Confianza en uno mismo
En cuanto a las relaciones entre personas, el libro menciona lo que muchos especialistas aconsejan a quienes no han sido tratados de manera correcta. Para que alguien te ame –subraya la autora– debes amarte de manera ferviente; respetarte y sentirte a gusto contigo mismo. Aquí encaja uno de los preceptos de Pitágoras: No cometas nunca una acción vergonzosa, ni con nadie, ni a solas. Por encima de todo, respétate a ti mismo. Poner atención en lo bueno del prójimo abrirá tu mente para ayudarte a descubrir muchas de las cosas positivas que tienes. En fin, para que una relación amorosa funcione bien, hay que enfocarse en lo que nos gusta de la pareja, no en aquello que nos disgusta.

En cuanto a la salud, está comprobado que la fe es una herramienta primordial para gozar de bienestar. El libro y video mencionados lo ejemplifican basándose en la psicología de la mente que, como lo hemos dicho, es muy poderosa. Muchos pacientes que reciben placebos, que en algunos casos carecen de elementos curativos, lo hacen creyendo que es la pastilla que los alejará de todo mal. Y su salud mejora. La risa es sin duda otro elemento curativo muy poderoso. Y el ánimo positivo también. Por ello se recomienda que si estamos enfermos jamás debemos hablar de ello, pues al hacerlo añadiremos energía negativa a la enfermedad alimentándola con nuestros pensamientos también negativos.

La fuerza de la mente
Todo lo que nos rodea es energía. Y todos somos parte del cosmos. Por ello estamos conectados a través de moléculas y mediante el poder del pensamiento, elementos que actúan como transmisores o, en su caso, como receptores. Emitimos y recibimos frecuencias vengan éstas de donde vengan. Es otro de los “secretos” del género humano, el que por usar la “cáscara” dejamos olvidado.
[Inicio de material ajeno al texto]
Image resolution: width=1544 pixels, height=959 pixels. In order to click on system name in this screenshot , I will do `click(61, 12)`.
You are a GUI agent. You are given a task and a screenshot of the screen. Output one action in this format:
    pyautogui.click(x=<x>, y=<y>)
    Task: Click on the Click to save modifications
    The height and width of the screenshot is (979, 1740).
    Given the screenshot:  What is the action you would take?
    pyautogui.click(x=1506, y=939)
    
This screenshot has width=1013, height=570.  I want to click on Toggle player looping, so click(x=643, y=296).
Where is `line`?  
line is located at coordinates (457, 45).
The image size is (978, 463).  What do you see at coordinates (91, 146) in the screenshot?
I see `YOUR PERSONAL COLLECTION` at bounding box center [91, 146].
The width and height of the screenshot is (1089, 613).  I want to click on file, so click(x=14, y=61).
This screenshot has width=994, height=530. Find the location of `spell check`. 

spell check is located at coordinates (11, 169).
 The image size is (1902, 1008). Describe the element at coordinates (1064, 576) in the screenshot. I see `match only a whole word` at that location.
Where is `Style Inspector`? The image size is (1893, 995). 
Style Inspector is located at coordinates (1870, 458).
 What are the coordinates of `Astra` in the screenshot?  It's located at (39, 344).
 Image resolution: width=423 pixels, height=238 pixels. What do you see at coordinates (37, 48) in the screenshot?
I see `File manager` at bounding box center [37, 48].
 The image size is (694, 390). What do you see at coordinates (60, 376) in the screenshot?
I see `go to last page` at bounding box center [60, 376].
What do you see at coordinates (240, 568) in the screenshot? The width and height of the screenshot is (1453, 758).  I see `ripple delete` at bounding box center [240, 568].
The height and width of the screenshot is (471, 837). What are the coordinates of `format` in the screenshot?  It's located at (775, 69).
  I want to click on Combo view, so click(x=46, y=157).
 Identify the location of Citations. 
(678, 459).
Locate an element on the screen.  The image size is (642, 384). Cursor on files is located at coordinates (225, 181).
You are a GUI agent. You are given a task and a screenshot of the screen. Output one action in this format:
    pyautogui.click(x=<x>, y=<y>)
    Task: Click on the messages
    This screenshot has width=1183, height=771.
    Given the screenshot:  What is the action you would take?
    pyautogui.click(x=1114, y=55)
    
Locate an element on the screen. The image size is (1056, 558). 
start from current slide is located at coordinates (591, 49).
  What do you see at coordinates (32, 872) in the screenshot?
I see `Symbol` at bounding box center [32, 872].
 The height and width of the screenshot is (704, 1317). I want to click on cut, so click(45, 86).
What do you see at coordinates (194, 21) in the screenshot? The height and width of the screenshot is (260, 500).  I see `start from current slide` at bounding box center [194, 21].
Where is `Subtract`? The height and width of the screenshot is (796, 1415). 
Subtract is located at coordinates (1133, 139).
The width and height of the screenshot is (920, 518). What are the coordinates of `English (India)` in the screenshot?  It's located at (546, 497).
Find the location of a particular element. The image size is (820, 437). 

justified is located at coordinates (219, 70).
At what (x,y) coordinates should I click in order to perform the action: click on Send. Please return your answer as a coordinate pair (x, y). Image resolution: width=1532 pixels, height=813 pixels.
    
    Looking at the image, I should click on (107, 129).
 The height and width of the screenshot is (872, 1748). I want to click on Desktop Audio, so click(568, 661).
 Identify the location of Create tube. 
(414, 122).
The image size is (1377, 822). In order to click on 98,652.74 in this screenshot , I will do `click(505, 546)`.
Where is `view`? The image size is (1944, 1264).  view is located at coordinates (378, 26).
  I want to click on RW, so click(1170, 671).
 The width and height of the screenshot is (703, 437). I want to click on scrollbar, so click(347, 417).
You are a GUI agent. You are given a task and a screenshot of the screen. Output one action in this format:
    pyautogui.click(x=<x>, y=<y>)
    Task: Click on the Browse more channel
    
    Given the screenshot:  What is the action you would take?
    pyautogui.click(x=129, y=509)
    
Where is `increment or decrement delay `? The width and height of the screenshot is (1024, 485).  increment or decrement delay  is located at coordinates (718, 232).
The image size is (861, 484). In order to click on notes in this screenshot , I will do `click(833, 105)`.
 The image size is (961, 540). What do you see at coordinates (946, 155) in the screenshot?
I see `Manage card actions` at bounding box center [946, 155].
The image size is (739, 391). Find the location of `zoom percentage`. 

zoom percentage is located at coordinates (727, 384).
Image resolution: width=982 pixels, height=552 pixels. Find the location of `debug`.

La metafísica, que consiste en una de las ciencias que ha trascendido los siglos para seguir siendo contemporánea, maneja los mismos conceptos que el Secreto, o al revés. El “Yo Soy” es una fuerza poderosa de la mente. Todo radica en los pensamientos. De igual forma los metafísicos enfocan su trabajo en la ley de atracción, en el “Yo Soy”. De manera menos técnica y sin tratar de equipar la ciencia con la lógica del Hombre, condiciones que a veces tienen que unirse para mejorar procesos o encontrar respuestas, podemos decir que las personas deben repetir afirmaciones positivas para no dejar espacio a los pensamientos negativos. Somos lo que pensamos pues. Todos los pensamientos se manifiestan. Pero los que llevan incluido un sentimiento profundo lo logran de manera más efectiva y con mayor rapidez.

Los fundamentos
En su libro, Conny Méndez (Metafísica 4 en 1), que es una de las precursoras de esta ciencia ahora moderna, coincide en la misma teoría de El Secreto. Dice que la confianza tiene dos nombres: fe y temor. Y que cuando sentimos miedo estamos presintiendo algo malo; o sea, anticipándolo. Que esperamos materializarlo valiéndonos del poder de la mente. Y que decimos lo acostumbrado: yo lo presentía, ya lo sabía.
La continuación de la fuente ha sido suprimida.